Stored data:
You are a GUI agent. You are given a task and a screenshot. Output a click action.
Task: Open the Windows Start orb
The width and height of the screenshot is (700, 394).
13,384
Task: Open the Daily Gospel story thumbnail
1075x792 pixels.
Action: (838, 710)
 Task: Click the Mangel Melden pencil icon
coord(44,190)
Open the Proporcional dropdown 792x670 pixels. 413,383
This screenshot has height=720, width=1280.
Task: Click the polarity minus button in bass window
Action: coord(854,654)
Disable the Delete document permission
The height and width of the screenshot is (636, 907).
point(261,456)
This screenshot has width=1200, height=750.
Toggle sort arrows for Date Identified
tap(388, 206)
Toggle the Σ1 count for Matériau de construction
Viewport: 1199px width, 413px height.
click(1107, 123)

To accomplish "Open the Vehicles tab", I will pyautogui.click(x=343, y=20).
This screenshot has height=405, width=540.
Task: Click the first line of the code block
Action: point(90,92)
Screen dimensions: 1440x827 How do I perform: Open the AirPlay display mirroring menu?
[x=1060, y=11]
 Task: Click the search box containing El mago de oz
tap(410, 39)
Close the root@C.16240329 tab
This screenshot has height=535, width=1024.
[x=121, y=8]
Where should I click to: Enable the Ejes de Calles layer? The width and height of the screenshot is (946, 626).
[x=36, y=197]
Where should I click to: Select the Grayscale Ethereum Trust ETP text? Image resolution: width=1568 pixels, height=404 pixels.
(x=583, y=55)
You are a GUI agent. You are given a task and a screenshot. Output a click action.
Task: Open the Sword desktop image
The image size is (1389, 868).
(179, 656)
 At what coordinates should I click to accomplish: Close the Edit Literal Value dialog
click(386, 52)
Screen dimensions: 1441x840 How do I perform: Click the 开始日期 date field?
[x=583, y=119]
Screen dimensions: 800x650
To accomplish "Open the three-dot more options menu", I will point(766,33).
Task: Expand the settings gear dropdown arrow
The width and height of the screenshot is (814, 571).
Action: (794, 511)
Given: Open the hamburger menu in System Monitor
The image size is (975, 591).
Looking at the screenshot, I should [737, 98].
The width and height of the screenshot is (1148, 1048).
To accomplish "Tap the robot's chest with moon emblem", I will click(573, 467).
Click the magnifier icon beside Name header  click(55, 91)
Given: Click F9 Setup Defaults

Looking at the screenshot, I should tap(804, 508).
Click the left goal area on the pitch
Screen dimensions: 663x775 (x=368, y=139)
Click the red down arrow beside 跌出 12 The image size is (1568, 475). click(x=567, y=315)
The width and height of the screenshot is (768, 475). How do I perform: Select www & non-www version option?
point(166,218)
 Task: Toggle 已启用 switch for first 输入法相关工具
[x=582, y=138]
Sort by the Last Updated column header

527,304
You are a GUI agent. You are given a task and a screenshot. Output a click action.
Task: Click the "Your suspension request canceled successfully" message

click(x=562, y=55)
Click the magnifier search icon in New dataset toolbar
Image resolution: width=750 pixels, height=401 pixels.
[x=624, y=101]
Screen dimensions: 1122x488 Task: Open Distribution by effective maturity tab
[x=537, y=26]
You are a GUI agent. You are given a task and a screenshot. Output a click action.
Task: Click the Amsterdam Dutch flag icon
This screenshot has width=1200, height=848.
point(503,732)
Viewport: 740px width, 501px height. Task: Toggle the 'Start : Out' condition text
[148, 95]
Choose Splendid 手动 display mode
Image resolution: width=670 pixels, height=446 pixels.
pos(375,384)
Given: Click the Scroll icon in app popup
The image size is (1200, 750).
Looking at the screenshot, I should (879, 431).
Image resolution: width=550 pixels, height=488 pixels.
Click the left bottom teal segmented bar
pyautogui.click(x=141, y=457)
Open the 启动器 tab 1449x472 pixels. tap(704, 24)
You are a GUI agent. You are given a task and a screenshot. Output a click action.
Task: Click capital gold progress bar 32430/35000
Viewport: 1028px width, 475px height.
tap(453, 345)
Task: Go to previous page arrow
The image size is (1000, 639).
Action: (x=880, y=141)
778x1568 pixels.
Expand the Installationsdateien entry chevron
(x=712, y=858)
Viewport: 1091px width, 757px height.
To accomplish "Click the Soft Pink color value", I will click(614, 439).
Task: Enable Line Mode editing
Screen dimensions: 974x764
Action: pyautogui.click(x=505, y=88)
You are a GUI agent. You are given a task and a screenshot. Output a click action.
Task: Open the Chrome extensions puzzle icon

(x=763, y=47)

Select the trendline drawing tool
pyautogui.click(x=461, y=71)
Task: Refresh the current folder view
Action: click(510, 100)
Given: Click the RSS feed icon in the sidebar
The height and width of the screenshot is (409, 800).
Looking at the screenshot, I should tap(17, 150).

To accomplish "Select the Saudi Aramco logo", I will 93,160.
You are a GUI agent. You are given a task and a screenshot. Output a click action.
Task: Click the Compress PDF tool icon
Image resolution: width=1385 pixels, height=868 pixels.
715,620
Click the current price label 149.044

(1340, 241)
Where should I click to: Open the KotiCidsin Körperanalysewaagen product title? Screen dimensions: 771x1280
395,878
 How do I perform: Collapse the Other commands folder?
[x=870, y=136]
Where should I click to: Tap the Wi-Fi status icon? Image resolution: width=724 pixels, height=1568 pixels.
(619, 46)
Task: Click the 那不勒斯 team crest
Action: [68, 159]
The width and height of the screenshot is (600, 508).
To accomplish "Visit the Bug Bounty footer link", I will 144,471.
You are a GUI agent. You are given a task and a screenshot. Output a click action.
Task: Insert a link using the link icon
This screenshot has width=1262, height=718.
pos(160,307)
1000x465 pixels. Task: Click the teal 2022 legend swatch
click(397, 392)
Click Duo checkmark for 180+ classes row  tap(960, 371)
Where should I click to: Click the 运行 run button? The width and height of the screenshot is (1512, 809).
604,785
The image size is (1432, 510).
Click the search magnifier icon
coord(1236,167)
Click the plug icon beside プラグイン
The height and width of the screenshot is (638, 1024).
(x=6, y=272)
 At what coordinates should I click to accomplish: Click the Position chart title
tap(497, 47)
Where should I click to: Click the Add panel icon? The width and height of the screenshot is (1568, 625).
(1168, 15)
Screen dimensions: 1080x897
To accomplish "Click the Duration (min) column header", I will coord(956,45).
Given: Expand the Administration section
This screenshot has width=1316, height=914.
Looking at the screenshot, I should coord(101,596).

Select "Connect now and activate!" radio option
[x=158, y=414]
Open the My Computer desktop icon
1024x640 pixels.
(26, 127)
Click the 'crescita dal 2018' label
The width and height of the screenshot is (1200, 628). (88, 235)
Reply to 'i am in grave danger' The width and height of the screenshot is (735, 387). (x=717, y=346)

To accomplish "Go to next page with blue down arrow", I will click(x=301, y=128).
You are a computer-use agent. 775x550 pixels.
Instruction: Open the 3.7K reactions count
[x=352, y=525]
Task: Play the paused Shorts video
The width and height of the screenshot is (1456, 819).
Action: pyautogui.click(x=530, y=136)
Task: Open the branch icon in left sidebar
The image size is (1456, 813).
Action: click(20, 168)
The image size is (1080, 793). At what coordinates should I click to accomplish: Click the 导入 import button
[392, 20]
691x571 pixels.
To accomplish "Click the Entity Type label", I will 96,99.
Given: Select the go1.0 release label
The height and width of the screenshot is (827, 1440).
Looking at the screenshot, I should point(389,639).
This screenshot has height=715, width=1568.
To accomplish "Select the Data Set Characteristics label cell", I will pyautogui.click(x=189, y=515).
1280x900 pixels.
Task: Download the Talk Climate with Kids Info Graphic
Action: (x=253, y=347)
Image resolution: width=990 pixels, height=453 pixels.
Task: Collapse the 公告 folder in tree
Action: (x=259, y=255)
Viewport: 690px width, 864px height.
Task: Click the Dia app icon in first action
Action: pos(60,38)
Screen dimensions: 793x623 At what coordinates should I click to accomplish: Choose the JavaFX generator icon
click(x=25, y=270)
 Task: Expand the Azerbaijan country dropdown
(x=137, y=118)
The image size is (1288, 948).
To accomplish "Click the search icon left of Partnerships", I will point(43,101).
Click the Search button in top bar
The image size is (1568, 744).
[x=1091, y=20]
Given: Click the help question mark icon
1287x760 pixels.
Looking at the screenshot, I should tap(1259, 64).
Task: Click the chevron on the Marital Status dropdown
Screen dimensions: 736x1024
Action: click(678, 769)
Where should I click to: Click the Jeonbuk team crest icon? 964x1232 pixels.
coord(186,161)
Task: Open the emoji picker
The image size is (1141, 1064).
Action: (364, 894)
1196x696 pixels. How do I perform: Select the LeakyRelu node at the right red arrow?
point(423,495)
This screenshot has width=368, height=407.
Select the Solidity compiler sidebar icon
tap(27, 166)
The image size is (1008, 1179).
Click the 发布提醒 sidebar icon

Instructions for the task -
Set down, exactly as they stand above, the lines starting with the line with "Viewport: 740px width, 501px" and going on through the line with "Given: Click the Scroll icon in app popup", and no others.

Expected answer -
Viewport: 740px width, 501px height. Task: Toggle the 'Start : Out' condition text
[148, 95]
Choose Splendid 手动 display mode
Image resolution: width=670 pixels, height=446 pixels.
pos(375,384)
Given: Click the Scroll icon in app popup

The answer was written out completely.